> What is required
Copy out, exactly as written, only the line containing "Buchen (176, 2406)" and the lines after it through the end of the records.

--- Data in this exercise ---

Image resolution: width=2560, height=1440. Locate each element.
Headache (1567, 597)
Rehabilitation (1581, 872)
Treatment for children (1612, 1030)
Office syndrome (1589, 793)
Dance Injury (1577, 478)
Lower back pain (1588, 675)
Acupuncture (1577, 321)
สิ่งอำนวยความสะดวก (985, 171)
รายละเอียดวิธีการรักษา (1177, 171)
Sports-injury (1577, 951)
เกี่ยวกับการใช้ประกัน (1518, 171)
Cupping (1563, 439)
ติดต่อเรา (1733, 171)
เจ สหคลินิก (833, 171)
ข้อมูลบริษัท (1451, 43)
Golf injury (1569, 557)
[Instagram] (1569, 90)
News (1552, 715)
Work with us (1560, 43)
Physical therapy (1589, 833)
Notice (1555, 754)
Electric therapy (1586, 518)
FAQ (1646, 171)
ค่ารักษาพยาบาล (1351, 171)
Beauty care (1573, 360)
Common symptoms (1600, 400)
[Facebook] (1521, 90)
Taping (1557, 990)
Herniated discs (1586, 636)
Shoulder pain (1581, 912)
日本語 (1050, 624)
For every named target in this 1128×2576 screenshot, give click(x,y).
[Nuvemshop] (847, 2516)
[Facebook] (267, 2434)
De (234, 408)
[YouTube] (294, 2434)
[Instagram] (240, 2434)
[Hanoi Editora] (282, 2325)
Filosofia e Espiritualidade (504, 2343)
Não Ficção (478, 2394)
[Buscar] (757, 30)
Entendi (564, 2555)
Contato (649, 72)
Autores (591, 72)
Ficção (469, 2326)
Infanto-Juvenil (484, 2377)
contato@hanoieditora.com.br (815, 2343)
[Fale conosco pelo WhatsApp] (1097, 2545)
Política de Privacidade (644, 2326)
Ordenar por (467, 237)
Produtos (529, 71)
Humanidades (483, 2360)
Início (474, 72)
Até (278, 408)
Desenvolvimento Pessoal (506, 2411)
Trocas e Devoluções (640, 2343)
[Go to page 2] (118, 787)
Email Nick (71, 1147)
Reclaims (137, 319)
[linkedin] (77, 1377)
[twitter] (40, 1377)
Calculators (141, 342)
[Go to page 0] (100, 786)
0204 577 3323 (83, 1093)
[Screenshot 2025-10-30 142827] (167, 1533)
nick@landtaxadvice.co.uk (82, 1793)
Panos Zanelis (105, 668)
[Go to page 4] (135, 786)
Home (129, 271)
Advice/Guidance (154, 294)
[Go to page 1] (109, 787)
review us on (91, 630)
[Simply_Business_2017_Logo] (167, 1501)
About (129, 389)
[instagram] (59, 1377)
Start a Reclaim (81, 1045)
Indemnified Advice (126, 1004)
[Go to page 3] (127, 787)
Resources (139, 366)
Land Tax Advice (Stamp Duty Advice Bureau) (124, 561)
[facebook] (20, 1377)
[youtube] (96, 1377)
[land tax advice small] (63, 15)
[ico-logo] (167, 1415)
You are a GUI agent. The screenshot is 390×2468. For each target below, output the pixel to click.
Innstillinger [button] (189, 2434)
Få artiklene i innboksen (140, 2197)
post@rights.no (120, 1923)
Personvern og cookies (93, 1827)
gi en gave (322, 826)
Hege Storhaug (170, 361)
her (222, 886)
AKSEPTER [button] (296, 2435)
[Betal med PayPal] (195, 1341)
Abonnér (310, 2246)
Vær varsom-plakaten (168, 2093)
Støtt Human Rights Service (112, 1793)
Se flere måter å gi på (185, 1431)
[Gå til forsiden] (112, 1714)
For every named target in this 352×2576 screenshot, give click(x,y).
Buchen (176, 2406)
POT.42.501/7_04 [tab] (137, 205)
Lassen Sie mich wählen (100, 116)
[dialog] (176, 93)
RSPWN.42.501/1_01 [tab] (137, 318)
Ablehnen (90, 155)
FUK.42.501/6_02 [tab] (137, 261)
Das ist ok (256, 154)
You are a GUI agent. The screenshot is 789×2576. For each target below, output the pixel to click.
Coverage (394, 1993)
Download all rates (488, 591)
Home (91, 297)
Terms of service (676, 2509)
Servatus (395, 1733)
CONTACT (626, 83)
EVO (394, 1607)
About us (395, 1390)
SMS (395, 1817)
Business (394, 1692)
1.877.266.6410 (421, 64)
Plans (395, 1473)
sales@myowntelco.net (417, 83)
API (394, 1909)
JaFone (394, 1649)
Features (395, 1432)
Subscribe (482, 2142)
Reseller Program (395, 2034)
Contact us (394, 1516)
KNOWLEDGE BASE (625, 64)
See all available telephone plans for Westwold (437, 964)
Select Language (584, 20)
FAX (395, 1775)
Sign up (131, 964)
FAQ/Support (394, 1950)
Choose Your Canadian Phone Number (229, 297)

---

> Reply to the task
Buchen (176, 2406)
POT.42.501/7_04 [tab] (137, 205)
Lassen Sie mich wählen (100, 116)
[dialog] (176, 93)
RSPWN.42.501/1_01 [tab] (137, 318)
Ablehnen (90, 155)
FUK.42.501/6_02 [tab] (137, 261)
Das ist ok (256, 154)
You are a GUI agent. The screenshot is 789×2576. For each target below, output the pixel to click.
Coverage (394, 1993)
Download all rates (488, 591)
Home (91, 297)
Terms of service (676, 2509)
Servatus (395, 1733)
CONTACT (626, 83)
EVO (394, 1607)
About us (395, 1390)
SMS (395, 1817)
Business (394, 1692)
1.877.266.6410 (421, 64)
Plans (395, 1473)
sales@myowntelco.net (417, 83)
API (394, 1909)
JaFone (394, 1649)
Features (395, 1432)
Subscribe (482, 2142)
Reseller Program (395, 2034)
Contact us (394, 1516)
KNOWLEDGE BASE (625, 64)
See all available telephone plans for Westwold (437, 964)
Select Language (584, 20)
FAX (395, 1775)
Sign up (131, 964)
FAQ/Support (394, 1950)
Choose Your Canadian Phone Number (229, 297)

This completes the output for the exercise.